## Instructions to follow
Using only the entries below, copy exactly the lines that begin at the one with "1456x819 pixels." and end at the one with "You are a GUI", both included. Drop the pictures.

## Data supplied
---
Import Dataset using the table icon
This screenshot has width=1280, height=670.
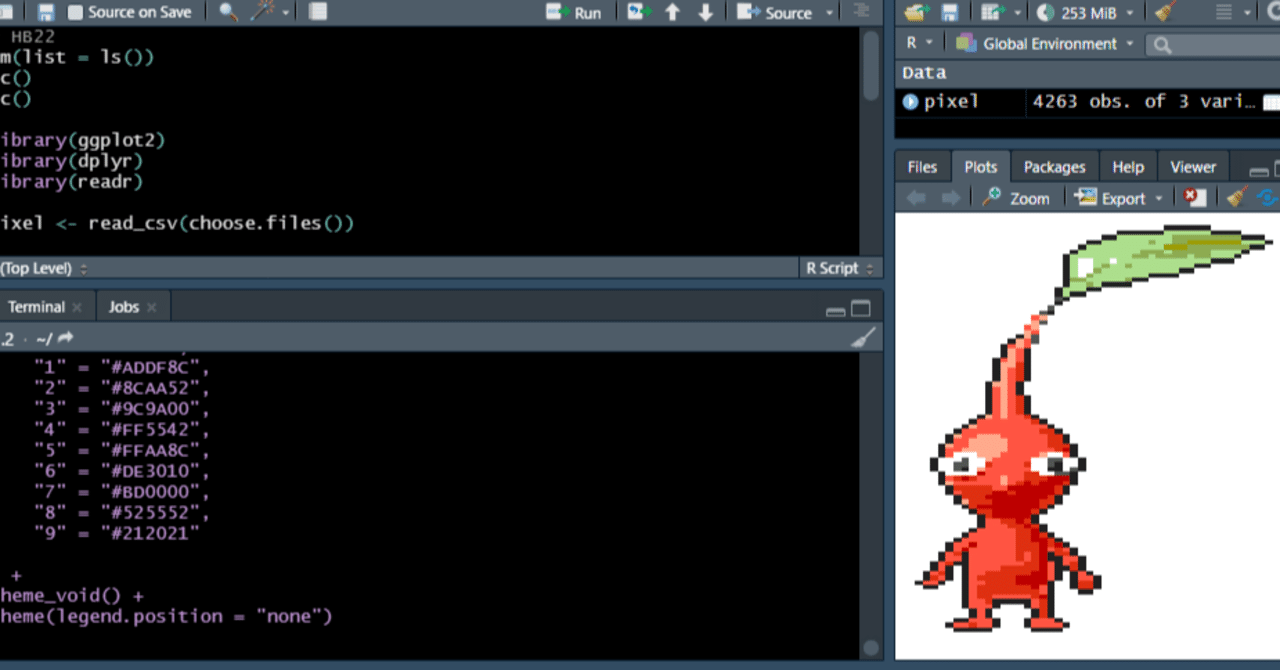[x=991, y=12]
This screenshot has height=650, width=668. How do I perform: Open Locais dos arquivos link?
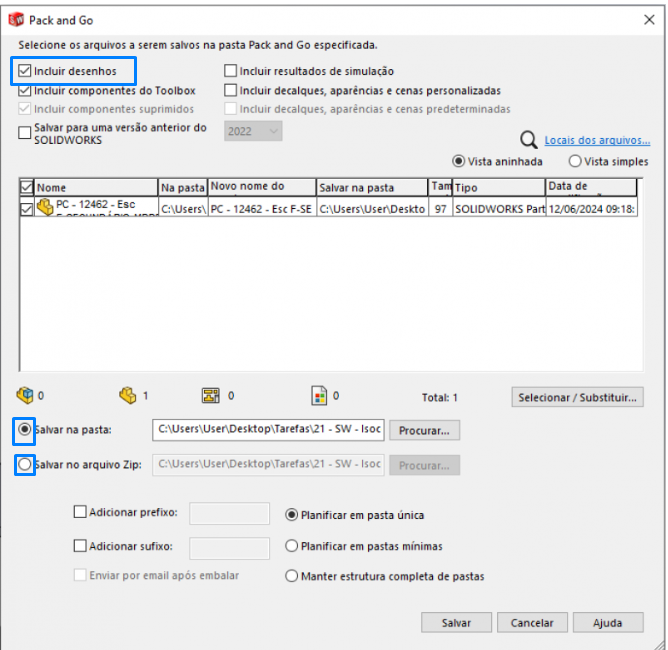[597, 141]
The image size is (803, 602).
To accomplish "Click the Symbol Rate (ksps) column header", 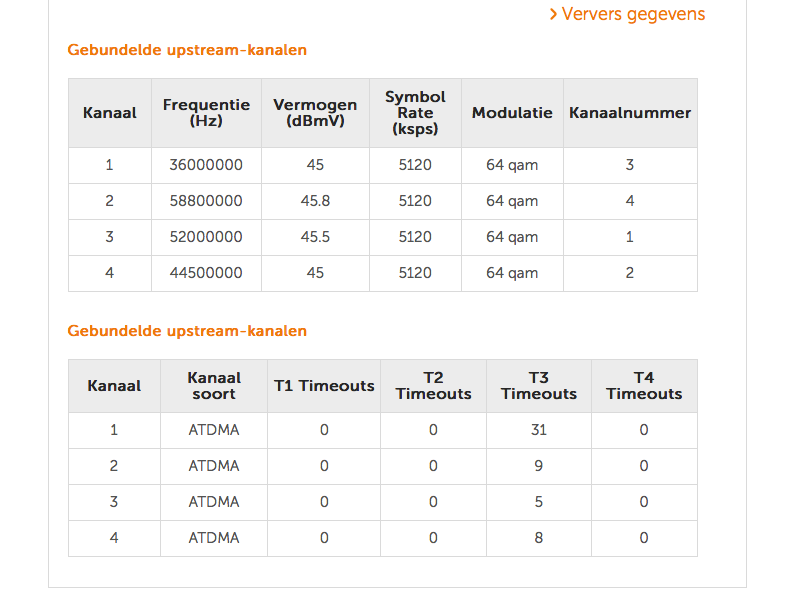I will pyautogui.click(x=415, y=113).
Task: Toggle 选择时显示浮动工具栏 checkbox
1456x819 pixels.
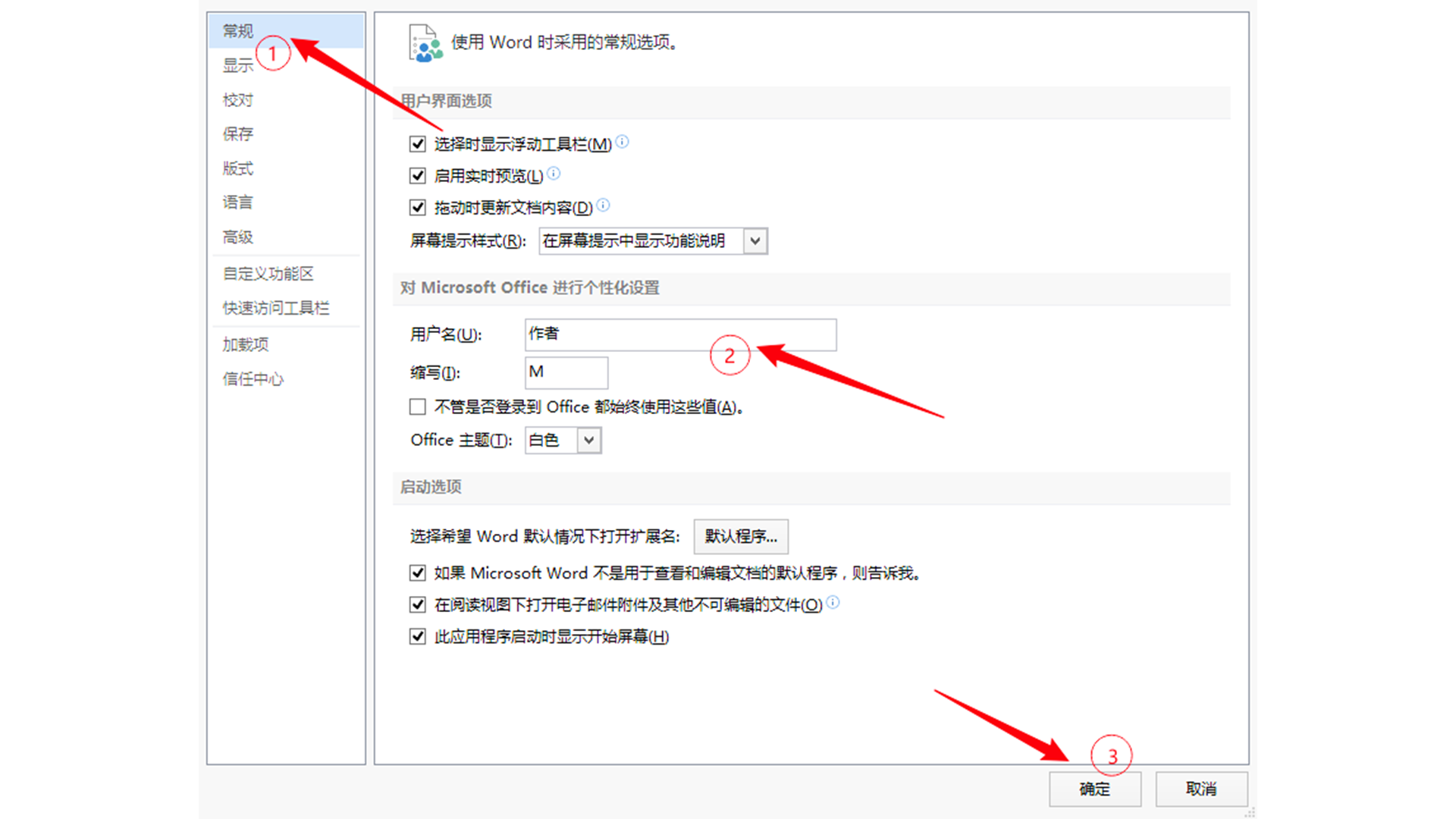Action: click(416, 143)
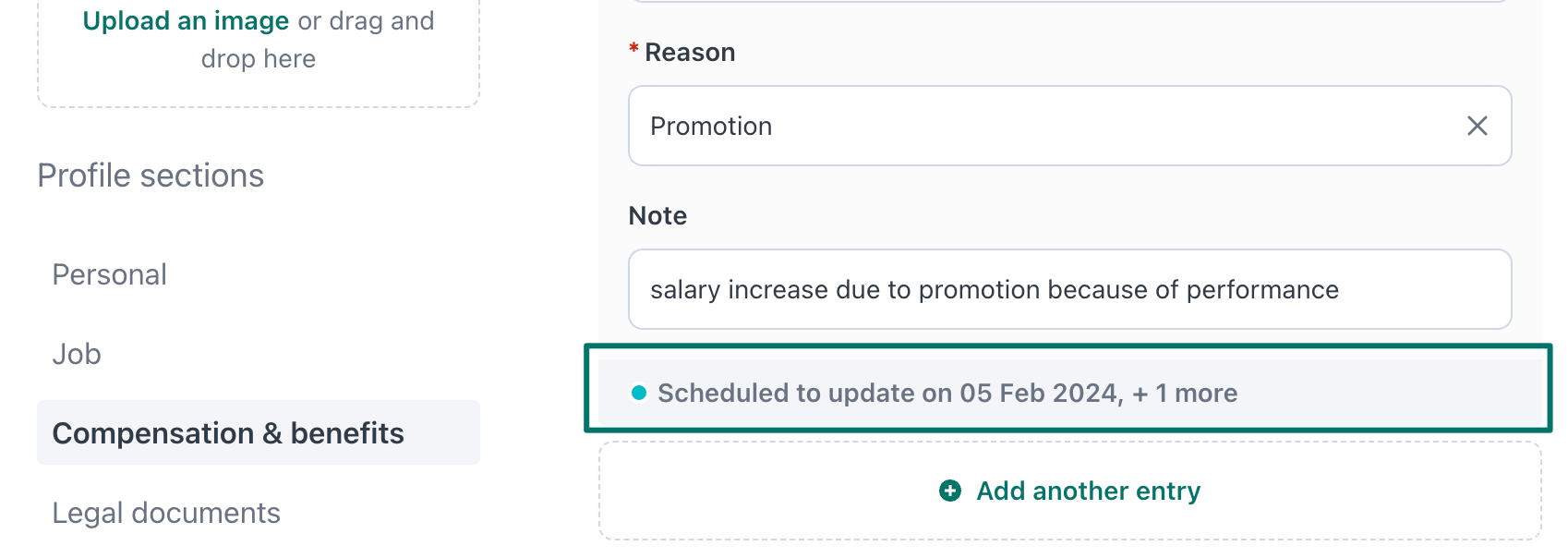Click the Note field label
Image resolution: width=1568 pixels, height=558 pixels.
pyautogui.click(x=657, y=215)
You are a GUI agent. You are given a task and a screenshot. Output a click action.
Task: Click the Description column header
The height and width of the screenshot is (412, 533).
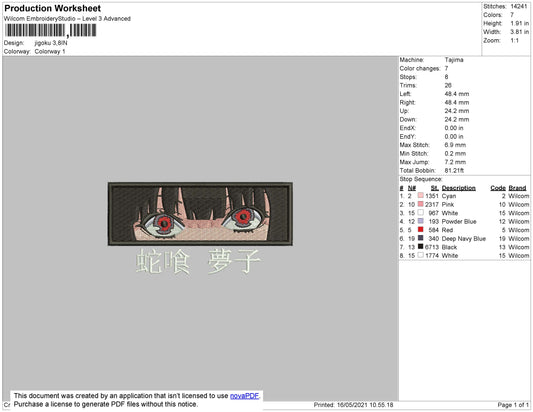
---
## Written response
1456x819 pixels.
Action: click(416, 143)
Click the Note field label
Image resolution: width=1568 pixels, height=558 pixels.
pyautogui.click(x=657, y=215)
You are a GUI agent. You are given a task and a screenshot. Output a click action.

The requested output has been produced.